====== THE DATA ======

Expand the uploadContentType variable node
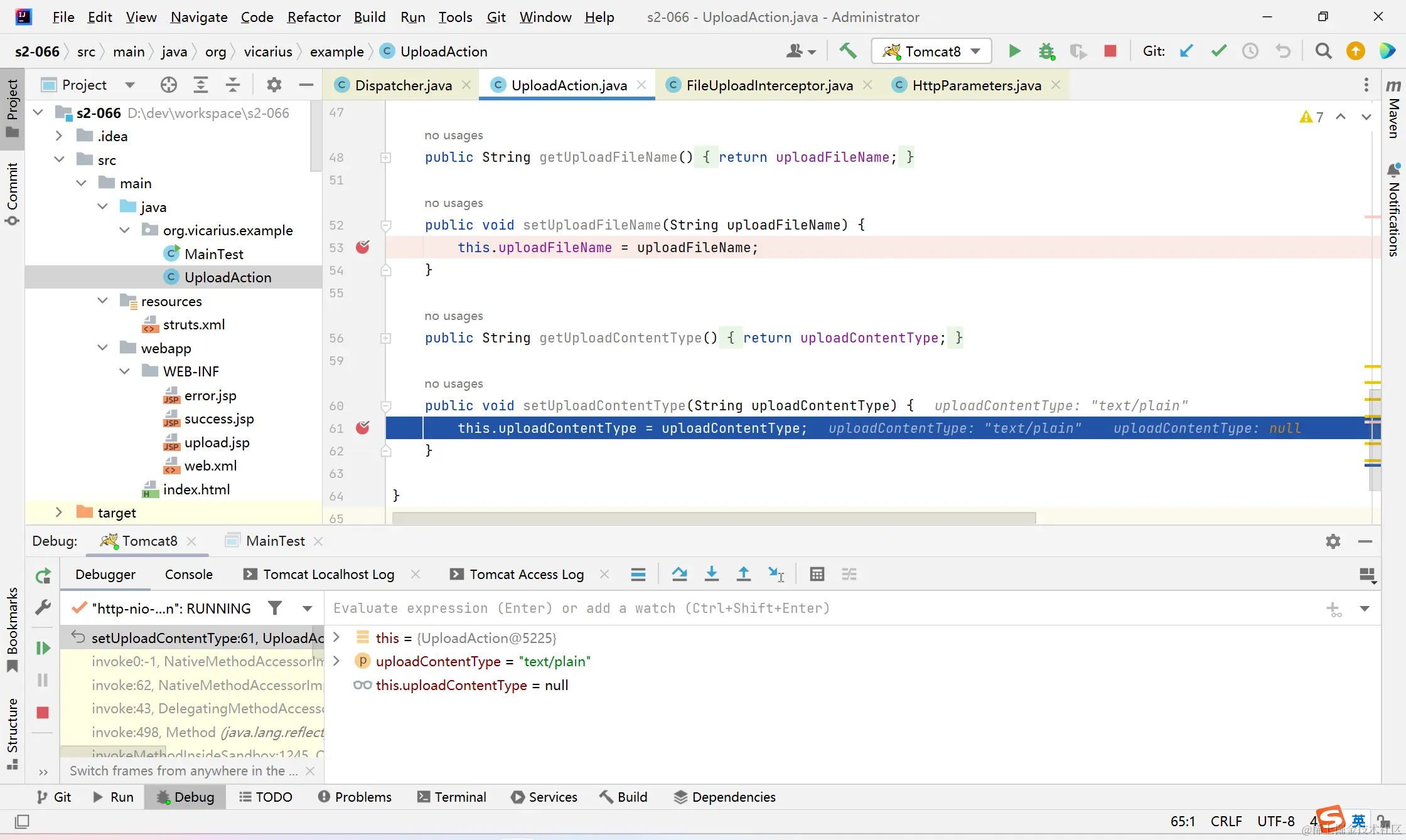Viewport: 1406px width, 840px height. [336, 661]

======
====== THE DATA ======

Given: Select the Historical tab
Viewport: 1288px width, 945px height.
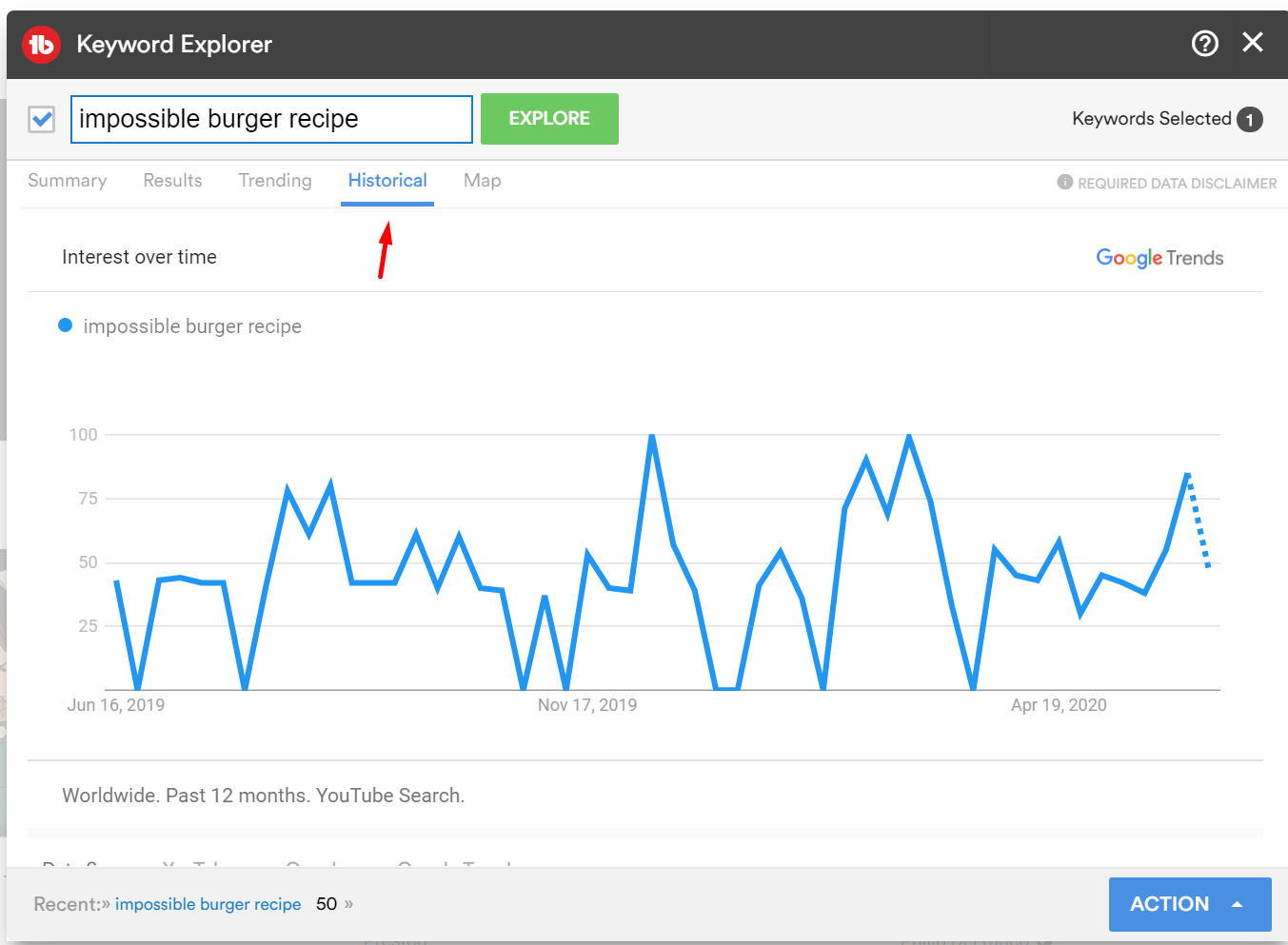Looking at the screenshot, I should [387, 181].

======

- [SHORT EXERCISE]:
Extract from the data every line from the one containing "Given: Select the Historical tab" through the one containing "Looking at the", reproducing each line verbatim. Omit the pictures from your answer.

- [SOLUTION BELOW]:
Given: Select the Historical tab
Viewport: 1288px width, 945px height.
Looking at the screenshot, I should [387, 181].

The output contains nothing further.